Give the data again exactly as it appears, excluding any pictures.

----- THE INPUT -----

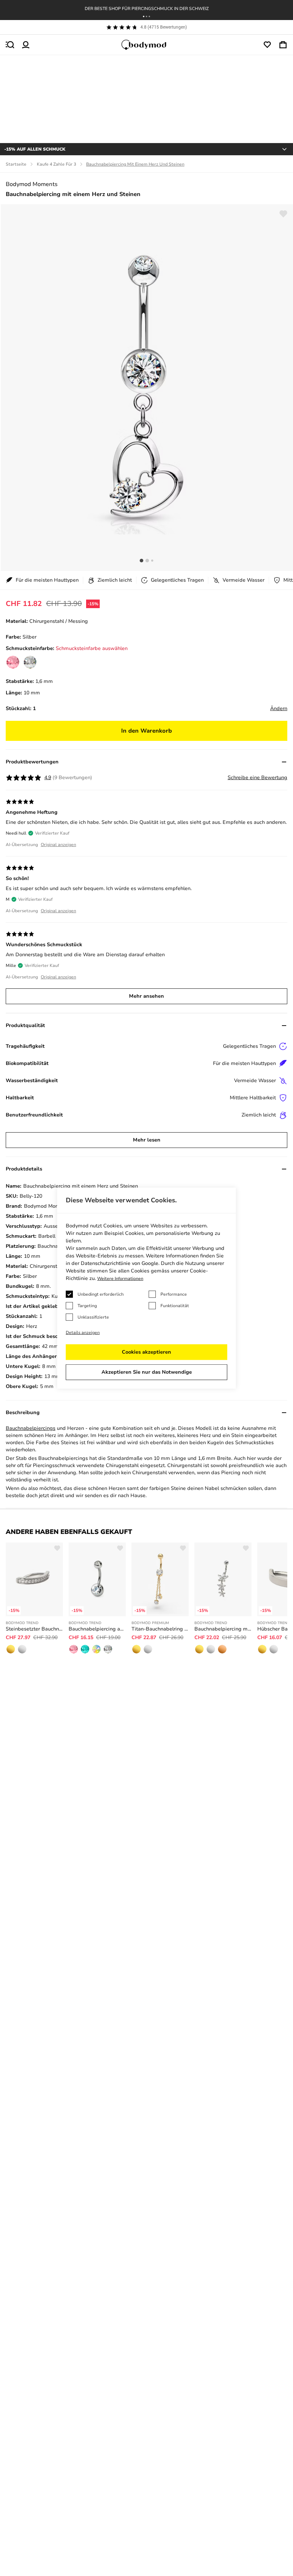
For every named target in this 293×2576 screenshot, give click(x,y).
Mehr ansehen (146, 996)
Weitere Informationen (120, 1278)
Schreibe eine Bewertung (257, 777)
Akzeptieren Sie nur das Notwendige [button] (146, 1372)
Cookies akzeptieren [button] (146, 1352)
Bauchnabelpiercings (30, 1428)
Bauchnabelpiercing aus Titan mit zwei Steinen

-----

_EXERCISE RESULT:_
For every named target in this 293×2576 screenshot, give click(x,y).
Mehr ansehen (146, 996)
Weitere Informationen (120, 1278)
Schreibe eine Bewertung (257, 777)
Akzeptieren Sie nur das Notwendige [button] (146, 1372)
Cookies akzeptieren [button] (146, 1352)
Bauchnabelpiercings (30, 1428)
Bauchnabelpiercing aus Titan mit zwei Steinen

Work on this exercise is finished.